### Records shown
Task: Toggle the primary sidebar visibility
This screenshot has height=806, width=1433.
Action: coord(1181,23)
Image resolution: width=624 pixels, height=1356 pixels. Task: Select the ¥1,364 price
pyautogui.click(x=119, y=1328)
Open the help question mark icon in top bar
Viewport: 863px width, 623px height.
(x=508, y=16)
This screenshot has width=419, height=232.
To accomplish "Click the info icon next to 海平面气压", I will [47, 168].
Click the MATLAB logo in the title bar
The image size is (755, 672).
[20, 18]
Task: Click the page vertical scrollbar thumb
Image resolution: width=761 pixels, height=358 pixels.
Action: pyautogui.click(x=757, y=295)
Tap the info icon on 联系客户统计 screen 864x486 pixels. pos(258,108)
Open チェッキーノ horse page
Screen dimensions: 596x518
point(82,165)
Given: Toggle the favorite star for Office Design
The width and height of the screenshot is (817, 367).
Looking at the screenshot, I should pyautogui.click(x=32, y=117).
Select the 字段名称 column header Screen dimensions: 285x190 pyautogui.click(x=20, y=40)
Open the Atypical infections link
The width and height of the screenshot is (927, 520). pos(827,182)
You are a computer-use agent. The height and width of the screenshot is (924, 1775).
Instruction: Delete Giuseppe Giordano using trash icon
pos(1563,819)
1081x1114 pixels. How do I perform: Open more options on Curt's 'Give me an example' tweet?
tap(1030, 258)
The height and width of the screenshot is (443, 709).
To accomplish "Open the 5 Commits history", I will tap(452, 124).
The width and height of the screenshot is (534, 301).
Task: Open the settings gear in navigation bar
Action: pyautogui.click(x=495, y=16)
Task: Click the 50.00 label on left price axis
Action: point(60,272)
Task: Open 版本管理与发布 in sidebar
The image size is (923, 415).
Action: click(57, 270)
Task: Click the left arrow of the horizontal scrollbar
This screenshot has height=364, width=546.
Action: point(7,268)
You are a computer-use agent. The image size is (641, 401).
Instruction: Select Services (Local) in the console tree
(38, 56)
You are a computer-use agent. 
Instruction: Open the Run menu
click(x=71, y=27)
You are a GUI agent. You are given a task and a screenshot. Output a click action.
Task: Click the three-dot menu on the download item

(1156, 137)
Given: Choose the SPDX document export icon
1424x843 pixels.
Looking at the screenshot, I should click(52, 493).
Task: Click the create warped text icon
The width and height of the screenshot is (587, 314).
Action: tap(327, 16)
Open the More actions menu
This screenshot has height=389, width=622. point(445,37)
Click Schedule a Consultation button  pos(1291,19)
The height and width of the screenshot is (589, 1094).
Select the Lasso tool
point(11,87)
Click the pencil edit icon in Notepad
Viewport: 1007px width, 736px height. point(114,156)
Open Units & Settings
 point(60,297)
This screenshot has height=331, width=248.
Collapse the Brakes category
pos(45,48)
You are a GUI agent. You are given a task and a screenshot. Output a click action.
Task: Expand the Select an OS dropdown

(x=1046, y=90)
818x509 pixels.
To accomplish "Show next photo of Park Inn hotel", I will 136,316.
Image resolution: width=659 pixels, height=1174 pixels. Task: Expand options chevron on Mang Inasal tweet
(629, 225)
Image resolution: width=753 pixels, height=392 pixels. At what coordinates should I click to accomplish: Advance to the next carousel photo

### Task to carry out
Rewrite every row above as a numbered list, leaving out blank lines.

### Result
1. Task: Toggle the primary sidebar visibility
2. This screenshot has height=806, width=1433.
3. Action: coord(1181,23)
4. Image resolution: width=624 pixels, height=1356 pixels. Task: Select the ¥1,364 price
5. pyautogui.click(x=119, y=1328)
6. Open the help question mark icon in top bar
7. Viewport: 863px width, 623px height.
8. (x=508, y=16)
9. This screenshot has width=419, height=232.
10. To accomplish "Click the info icon next to 海平面气压", I will [47, 168].
11. Click the MATLAB logo in the title bar
12. The image size is (755, 672).
13. [20, 18]
14. Task: Click the page vertical scrollbar thumb
15. Image resolution: width=761 pixels, height=358 pixels.
16. Action: pyautogui.click(x=757, y=295)
17. Tap the info icon on 联系客户统计 screen 864x486 pixels. pos(258,108)
18. Open チェッキーノ horse page
19. Screen dimensions: 596x518
20. point(82,165)
21. Given: Toggle the favorite star for Office Design
22. The width and height of the screenshot is (817, 367).
23. Looking at the screenshot, I should pyautogui.click(x=32, y=117).
24. Select the 字段名称 column header Screen dimensions: 285x190 pyautogui.click(x=20, y=40)
25. Open the Atypical infections link
26. The width and height of the screenshot is (927, 520). pos(827,182)
27. You are a computer-use agent. The height and width of the screenshot is (924, 1775).
28. Instruction: Delete Giuseppe Giordano using trash icon
29. pos(1563,819)
30. 1081x1114 pixels. How do I perform: Open more options on Curt's 'Give me an example' tweet?
31. tap(1030, 258)
32. The height and width of the screenshot is (443, 709).
33. To accomplish "Open the 5 Commits history", I will tap(452, 124).
34. The width and height of the screenshot is (534, 301).
35. Task: Open the settings gear in navigation bar
36. Action: pyautogui.click(x=495, y=16)
37. Task: Click the 50.00 label on left price axis
38. Action: point(60,272)
39. Task: Open 版本管理与发布 in sidebar
40. The image size is (923, 415).
41. Action: click(57, 270)
42. Task: Click the left arrow of the horizontal scrollbar
43. This screenshot has height=364, width=546.
44. Action: point(7,268)
45. You are a computer-use agent. The image size is (641, 401).
46. Instruction: Select Services (Local) in the console tree
47. (38, 56)
48. You are a computer-use agent. 
49. Instruction: Open the Run menu
50. click(x=71, y=27)
51. You are a GUI agent. You are given a task and a screenshot. Output a click action.
52. Task: Click the three-dot menu on the download item
53. (1156, 137)
54. Given: Choose the SPDX document export icon
55. 1424x843 pixels.
56. Looking at the screenshot, I should click(52, 493).
57. Task: Click the create warped text icon
58. The width and height of the screenshot is (587, 314).
59. Action: tap(327, 16)
60. Open the More actions menu
61. This screenshot has height=389, width=622. point(445,37)
62. Click Schedule a Consultation button  pos(1291,19)
63. The height and width of the screenshot is (589, 1094).
64. Select the Lasso tool
65. point(11,87)
66. Click the pencil edit icon in Notepad
67. Viewport: 1007px width, 736px height. point(114,156)
68. Open Units & Settings
69.  point(60,297)
70. This screenshot has height=331, width=248.
71. Collapse the Brakes category
72. pos(45,48)
73. You are a GUI agent. You are given a task and a screenshot. Output a click action.
74. Task: Expand the Select an OS dropdown
75. (x=1046, y=90)
76. 818x509 pixels.
77. To accomplish "Show next photo of Park Inn hotel", I will 136,316.
78. Image resolution: width=659 pixels, height=1174 pixels. Task: Expand options chevron on Mang Inasal tweet
79. (629, 225)
80. Image resolution: width=753 pixels, height=392 pixels. At what coordinates should I click to accomplish: Advance to the next carousel photo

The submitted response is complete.